Urgent: Breaking the human trafficking cycle


By June Sugiyama, director, Vodafone Americas Foundation

The shocking truth is that 46 million people around the world are victims of human trafficking today, the largest number ever in history. This $150 billion industry is a modern-day form of slavery, encompassing labour and sex trafficking and disproportionately affects women and girls in poorer communities in the developing world.

The Nomi Network is working with mobile technology to drive social change for women

The problem is growing; in 2016 alone, the number of people who were enslaved increased by 14 million, due to factors including the widening wealth gap, limited economic opportunities and natural disasters. In the face of this increasing problem, how can we eliminate these human rights violations, empower survivors, and create new opportunities? The answer may lie in mobile-based technology.

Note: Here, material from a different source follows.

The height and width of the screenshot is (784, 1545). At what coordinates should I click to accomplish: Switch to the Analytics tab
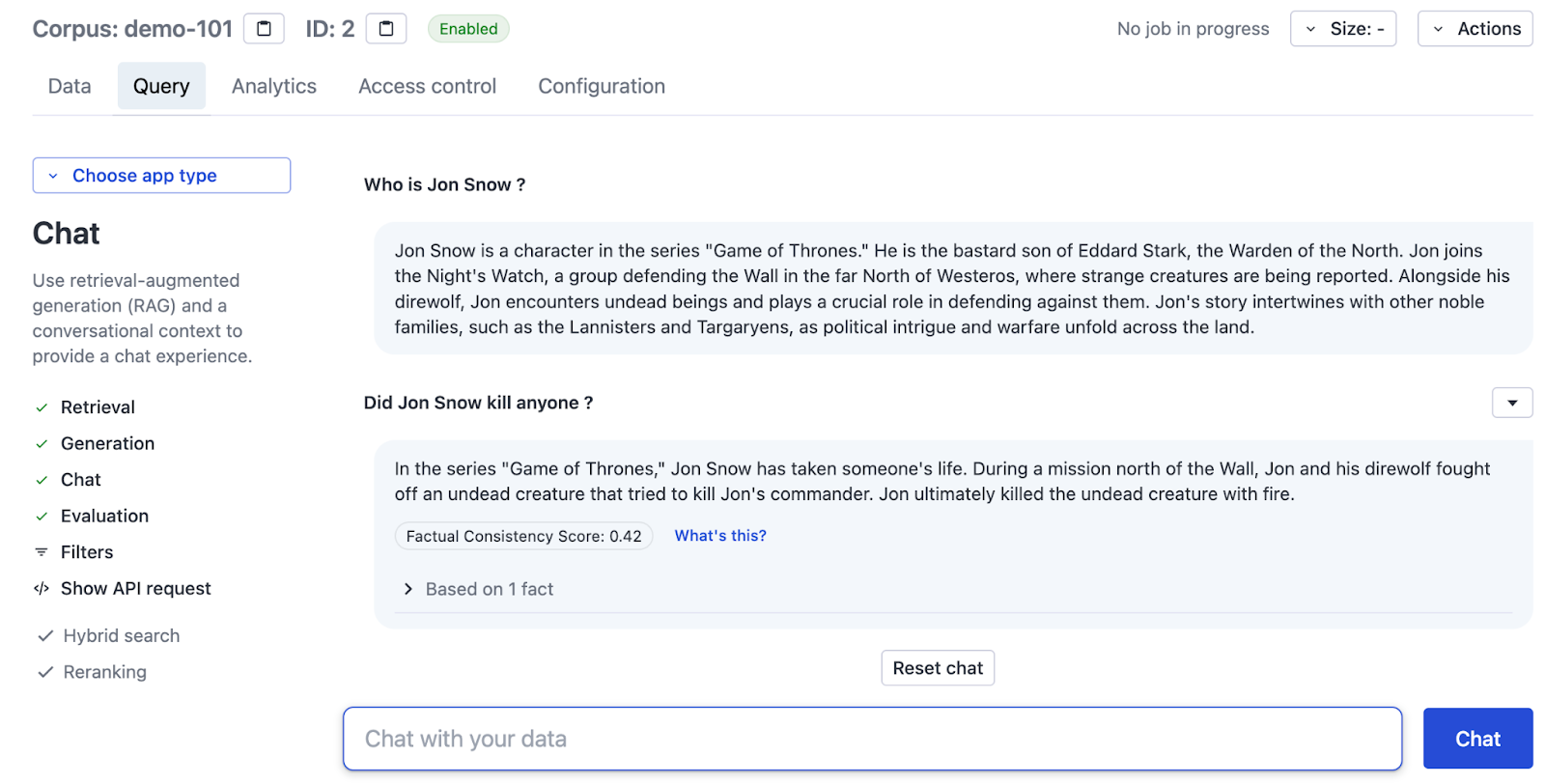274,86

Nomi Network gets to grips with mobile

Since 2009, Nomi Network, a non-profit development agency, has fought back against human trafficking in India and Cambodia. Nomi Network works with rescue agencies and shelters to provide training for survivors of human trafficking and women at risk so that they are prepared to entry into the workforce. The training ranges from technical skills that can help women find job opportunities, to basic life and social skills that allow them to open bank accounts and build communities.

This type of training is critical as poverty, illiteracy and lack of proper education are major drivers of the human trafficking problem as it’s challenging for survivors to find job opportunities with little or no formal education resources.

Nomi Network’s programme is already incredibly effective, providing training for over 3,500 women in just the last year, many of whom go on to find work or start their own businesses. Now, with the support of the Vodafone Americas Foundation, they are scaling their work significantly with the introduction of a mobile-based training programme set to be released in early 2019.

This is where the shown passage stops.